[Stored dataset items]
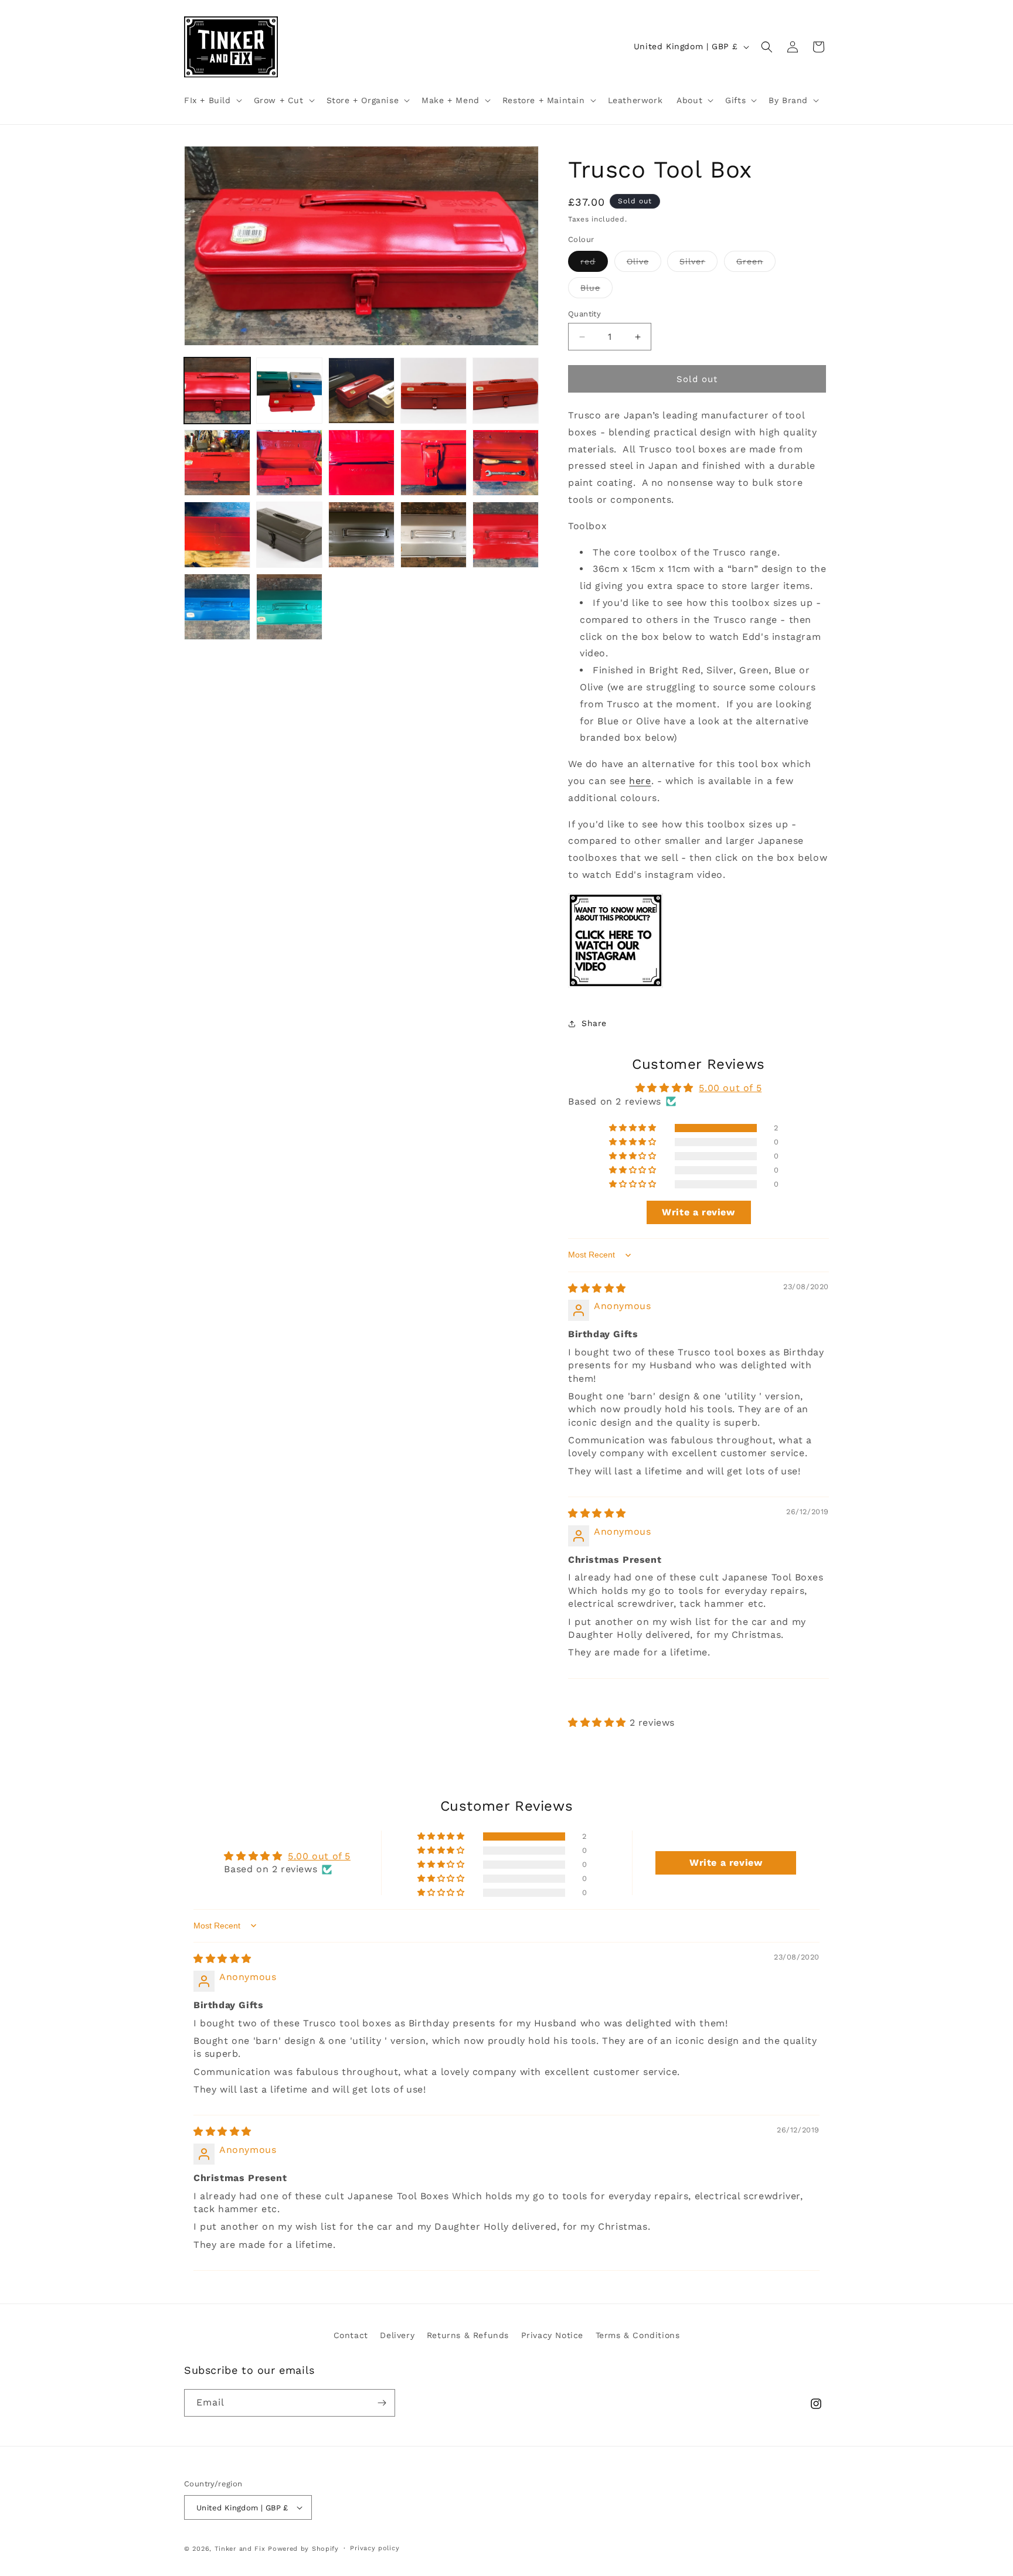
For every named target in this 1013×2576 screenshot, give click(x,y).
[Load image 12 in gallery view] (361, 463)
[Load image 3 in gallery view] (361, 390)
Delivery (397, 2335)
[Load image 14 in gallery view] (505, 463)
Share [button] (594, 1023)
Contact (351, 2335)
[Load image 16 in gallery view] (289, 535)
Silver (698, 264)
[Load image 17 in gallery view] (361, 535)
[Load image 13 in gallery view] (433, 463)
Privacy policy (374, 2548)
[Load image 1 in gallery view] (217, 390)
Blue (596, 290)
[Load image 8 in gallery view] (433, 390)
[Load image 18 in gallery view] (433, 535)
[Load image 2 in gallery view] (289, 390)
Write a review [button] (698, 1212)
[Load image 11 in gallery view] (289, 463)
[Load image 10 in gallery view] (217, 463)
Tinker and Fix (241, 2549)
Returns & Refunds (468, 2335)
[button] (212, 100)
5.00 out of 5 (730, 1087)
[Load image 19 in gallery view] (505, 535)
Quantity (584, 313)
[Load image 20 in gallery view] (217, 607)
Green (756, 264)
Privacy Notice (552, 2335)
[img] (597, 1288)
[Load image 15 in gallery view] (217, 535)
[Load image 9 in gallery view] (505, 390)
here (640, 780)
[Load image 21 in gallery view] (289, 607)
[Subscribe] (382, 2403)
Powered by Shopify (303, 2549)
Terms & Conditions (638, 2335)
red (594, 264)
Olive (644, 264)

> [What this task involves] Whenever the string "button" shows up in a line above, copy that line.

> [Result of the task]
Share [button] (594, 1023)
Write a review [button] (698, 1212)
[button] (212, 100)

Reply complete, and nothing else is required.